**TEXT TO READ:**
------------
Traynham mentioned the increased circulation and reduced swelling brought by walking in the water is a great benefit of water aerobics. Furlow further explains, “Most importantly, water aerobics is geared toward a non-weight-bearing exercise. If you have some pre-existing concerns, such as lower back pain, knee problems, hip problems, etc., water walking would be ideal.”
Grab Extra Equipment for a Boost
Water aerobics doesn’t have to be just doing cardio in a pool. It can also include a few extra tools to help increase your intensity and build muscle.
Traynham says people can use a readily available and low-cost pool noodle to add resistance to their workouts when working with the arms. Another piece of equipment that can be added to a water aerobics workout is the barbell. Coming in a variety of shapes and sizes, barbells can increase resistance while adding strength training to your workout.
“If all else fails, you can always use the barbells,” Furlow says. “You can’t really get into too much trouble with the barbells, but you may run into a little bit of a risk when you’re using the flotation device.”
Exercises to Try at Home
When it comes to doing water aerobics in your own pool, there are a variety of exercises that can be done safely. In a 30-minute session, Traynham suggests a variety of moves to get your heart rate up.
In shallow water, people can practice walking or jogging, walking backwards, swinging the arms and kicking their feet up as they walk. Exercises like jumping jacks, side stepping and resistance training with the noodles can also increase your cardio.
Traynham also says that those who are comfortable with deep water can add a few other exercises and equipment, like jogging in place, walking or using weights or noodles, kick boards and weight balls.
One thing people who practice water aerobics on their own will have to keep in mind is the safety aspect. When practicing in a class, participants have instructors keeping an eye on form and lifeguards making sure participants stay safe in the water. But at home, many people are on their own.
------------
**PROVIDED DATA:**
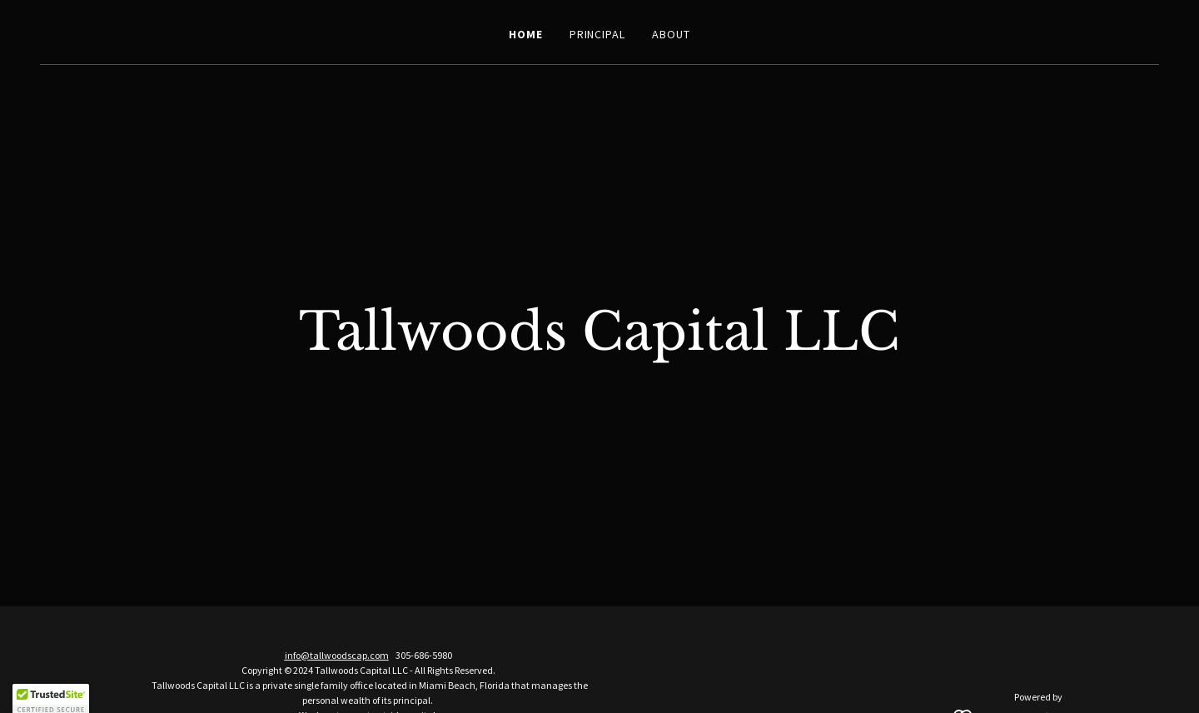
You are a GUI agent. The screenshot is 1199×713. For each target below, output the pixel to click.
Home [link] (526, 34)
------------
**EXERCISES TO COMPLETE:**
1. In the water aerobics text, what cheap, easy-to-find item does Traynham say can add resistance when working the arms?
2. Carry on the water aerobics text from its last sentence.

**RESPONSES FOR EACH TASK:**
1. A pool noodle.

2.
When practicing in your backyard pool, Furlow suggests staying in shallow water. “I would recommend that you are in shallow water because if you lose your footing and you’re home alone, I don’t know what could happen,” she says.
Traynham also mentioned another way to stay safe in your private pool is to include someone else. She suggests having someone check in on you during your workout or inviting a friend to join your workout session.
Another key safety tip that both instructors stress is staying hydrated. “Even in the water, you need to hydrate. Always bring your water bottle,” says Traynham.
Take Your Workout on Land
There are ways to transform your water workout to land if you don’t have a private pool or your community pool is closed for the summer.
Traynham says other low-impact exercises, like walking and running, Pilates, yoga or tai chi, are comparable to many of the water exercises done during class.
If you are looking for a way to take the weight and impact of your joints, chair exercises are also an option for land exercises. Furlow recommends “a chair, because you take the weight off your joints and you’re still able to get the cardio, as well as the body conditioning, without overextending yourself.”